I wybiegamy w przyszłość jeszcze dalej - do wiosny. Na tle pozimowego jednolitego i smutnego leśnego  krajobrazu - piękne zielone listki nowo odżywającej przyrody. A do tego same liski i ich gałązkowe obramowanie uchwycone w kształcie kojarzącej się ze zwycięstwem litery V. Optymistyczne zdjęcie do ekologicznej kampanii reklamowej.

Nikon D90
I znów wychodzi tu moje zamiłowanie do zachwycania detali. Las wczesną wiosną nie jest jako taki zbyt ciekawy do fotografowania - chyba, że mamy zdjęcie jakoś malowniczo stojącej wiosennej wody. Dopiero co tworzące się małe listki nie są z daleka zbyt widoczne i las przypomina trochę jesienny. Dopiero skupienie się na detalach odkrywa piękno wiosennej wegetacji :-)

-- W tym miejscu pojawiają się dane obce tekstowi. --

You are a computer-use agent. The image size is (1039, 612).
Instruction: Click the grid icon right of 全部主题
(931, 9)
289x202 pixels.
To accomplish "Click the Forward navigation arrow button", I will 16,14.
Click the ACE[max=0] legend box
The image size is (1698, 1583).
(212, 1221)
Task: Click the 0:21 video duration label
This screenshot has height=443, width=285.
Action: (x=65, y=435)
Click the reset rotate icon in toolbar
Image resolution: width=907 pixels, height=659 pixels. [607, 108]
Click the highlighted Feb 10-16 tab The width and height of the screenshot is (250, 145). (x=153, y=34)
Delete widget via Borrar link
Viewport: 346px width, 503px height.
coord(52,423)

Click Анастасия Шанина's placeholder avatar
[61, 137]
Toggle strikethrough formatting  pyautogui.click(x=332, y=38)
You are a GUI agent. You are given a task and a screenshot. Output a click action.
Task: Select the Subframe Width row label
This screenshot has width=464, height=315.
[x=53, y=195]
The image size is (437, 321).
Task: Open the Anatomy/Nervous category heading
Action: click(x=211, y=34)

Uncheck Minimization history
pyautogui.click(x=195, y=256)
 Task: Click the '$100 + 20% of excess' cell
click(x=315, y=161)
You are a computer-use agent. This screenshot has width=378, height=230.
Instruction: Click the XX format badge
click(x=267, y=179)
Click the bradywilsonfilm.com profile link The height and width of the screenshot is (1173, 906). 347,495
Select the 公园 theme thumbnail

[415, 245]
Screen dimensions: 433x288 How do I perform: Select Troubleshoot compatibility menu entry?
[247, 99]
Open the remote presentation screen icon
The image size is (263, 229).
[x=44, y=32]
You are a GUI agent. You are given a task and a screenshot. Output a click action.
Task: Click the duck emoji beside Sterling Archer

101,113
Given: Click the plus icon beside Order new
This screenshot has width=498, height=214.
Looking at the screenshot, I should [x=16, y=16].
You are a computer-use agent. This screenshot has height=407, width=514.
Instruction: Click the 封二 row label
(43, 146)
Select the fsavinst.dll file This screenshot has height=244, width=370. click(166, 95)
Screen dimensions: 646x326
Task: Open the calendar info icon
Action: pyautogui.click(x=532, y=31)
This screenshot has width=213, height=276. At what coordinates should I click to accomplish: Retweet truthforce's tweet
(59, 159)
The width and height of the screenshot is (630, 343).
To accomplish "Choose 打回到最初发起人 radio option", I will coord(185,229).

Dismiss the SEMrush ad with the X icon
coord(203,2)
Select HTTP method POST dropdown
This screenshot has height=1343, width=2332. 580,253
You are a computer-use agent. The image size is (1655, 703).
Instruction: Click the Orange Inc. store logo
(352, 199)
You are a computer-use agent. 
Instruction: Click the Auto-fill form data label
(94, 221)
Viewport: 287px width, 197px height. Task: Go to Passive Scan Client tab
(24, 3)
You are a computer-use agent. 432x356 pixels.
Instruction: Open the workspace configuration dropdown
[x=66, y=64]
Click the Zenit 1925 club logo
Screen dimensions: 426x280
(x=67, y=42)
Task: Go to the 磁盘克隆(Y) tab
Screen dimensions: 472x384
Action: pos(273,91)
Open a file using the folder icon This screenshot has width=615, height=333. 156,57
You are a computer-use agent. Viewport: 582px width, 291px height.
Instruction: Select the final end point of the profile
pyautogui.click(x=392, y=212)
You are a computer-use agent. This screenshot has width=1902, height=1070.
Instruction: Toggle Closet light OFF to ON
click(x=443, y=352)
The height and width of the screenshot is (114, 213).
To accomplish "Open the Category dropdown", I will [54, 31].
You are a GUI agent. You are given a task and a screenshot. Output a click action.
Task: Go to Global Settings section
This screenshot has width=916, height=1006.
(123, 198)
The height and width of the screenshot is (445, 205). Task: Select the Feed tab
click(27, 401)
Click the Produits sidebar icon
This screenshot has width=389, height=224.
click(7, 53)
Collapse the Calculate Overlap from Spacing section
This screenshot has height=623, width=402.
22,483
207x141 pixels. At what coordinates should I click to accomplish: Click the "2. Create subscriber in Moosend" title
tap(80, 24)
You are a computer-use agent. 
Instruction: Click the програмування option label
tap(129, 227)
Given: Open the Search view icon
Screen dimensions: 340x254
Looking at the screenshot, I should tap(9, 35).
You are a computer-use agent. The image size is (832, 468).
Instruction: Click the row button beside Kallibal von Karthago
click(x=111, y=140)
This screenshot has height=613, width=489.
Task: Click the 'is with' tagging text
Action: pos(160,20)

poniedziałek, 24 października 2011

Detal zimowy

Nikon D700
A teraz szybki kurs pór roku - po jesieni następuje zima, i jak się okazuje w zimie też można uwiecznić detal leśny, niekoniecznie zwisający na jakiejś gałęzi. Tym razem jest to samosiejka wystająca spod śniegu. Przebłysk wiosny, która po zimie nadejdzie. Choć niestety w momencie wykonywania tej fotografii zima była nadal w swojej pełni i trzymała jeszcze przez miesiąc. W roku wykonania tych zdjęć zima zaatakowała pod koniec i pokryła lasy pięknym kożuchem bieli, który uwieczniałem.

niedziela, 23 października 2011

Nocne Mazury

Za oknem pogoda jesienna, ale w sercu wspomnienia lata - więc postanowiłem zamieścić zdjęcia wykonane w nieco nietypowy sposób, nocą lub o zmierzchu, przy wykorzystaniu fotograficznych latarek...

Latarki do fotografii
Oświetlone latarkami...
Sprawa z latarkami do fotografii nie jest taka prosta. Kompletując ten sprzęt oświetleniowy przekonałem się, że nie wystarczy mieć latarkę, aby robić z nią dobre zdjęcia. Sama latarka musi mieć światło odpowiedniej barwie (bywają na przykład oświetlenia nieco fioletowe), odpowiednio jasne - a sama latarka musi być też odpowiednio poręczna. I wreszcie jej konstrukcja musi umożliwiać zamontowanie dyfuzora zmiękczającego promień światła. 

Gdy się pokona te trudności - i wyda niemałą kasę, bo dobra latarka kosztuje kilkaset lub tysiąc kilkaset złotych, a jedna nie wystarczy - to wtedy można cieszyć się możliwością fotografowania w każdym miejscu. 

Mostek
Ten mostek na rzecze Łaźna Struga był - podobno - otwierany przez samego ówczesnego premiera Marcinkiewicza. zastąpił starą, przedwojenną konstrukcję, a raczej jej ruinę, niemożliwa do pokonania przez żaden pojazd mający więcej niż dwa koła. Nowy mostek prezentuje się całkiem okazale i jest przejezdny także dla samochodów. 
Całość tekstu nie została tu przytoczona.